What is expected: If a line in the records below holds the string "Congress", count it; give only the total.

(Records provided begins)

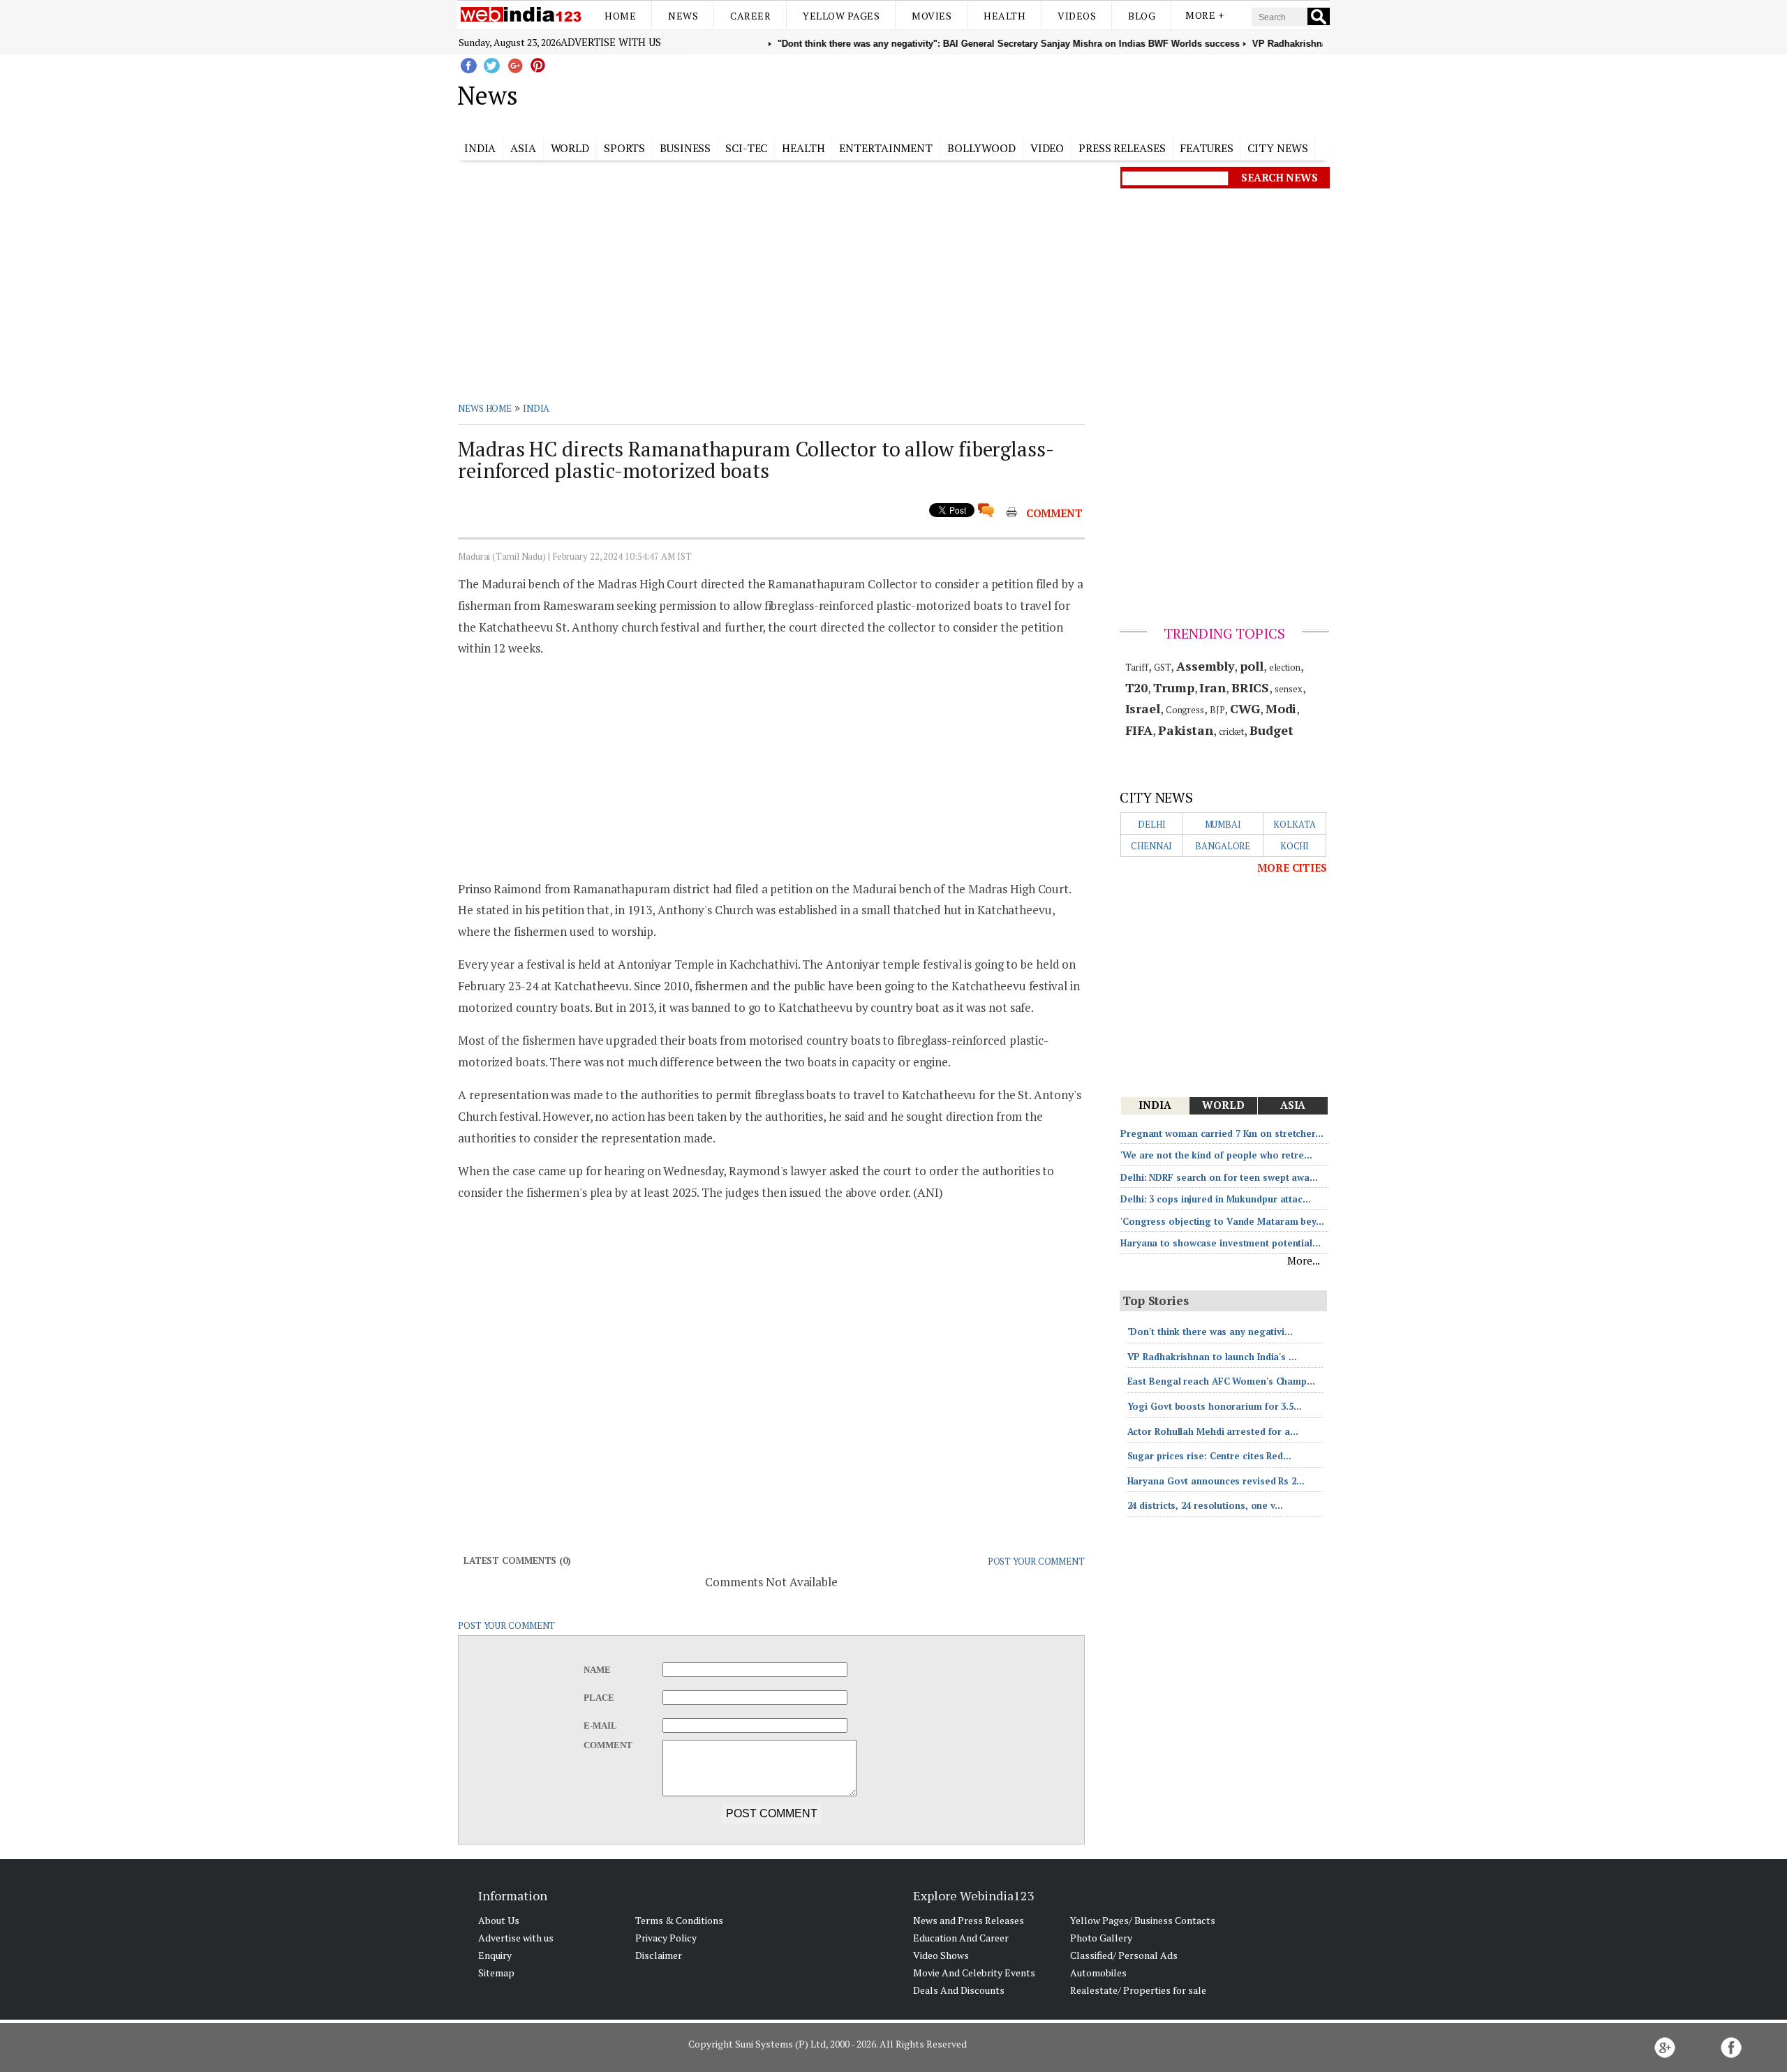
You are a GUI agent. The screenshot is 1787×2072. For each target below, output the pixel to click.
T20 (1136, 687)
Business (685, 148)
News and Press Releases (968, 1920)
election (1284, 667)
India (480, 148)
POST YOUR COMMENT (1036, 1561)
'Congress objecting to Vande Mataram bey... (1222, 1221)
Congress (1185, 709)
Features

(Records provided ends)

Solved exercise: 2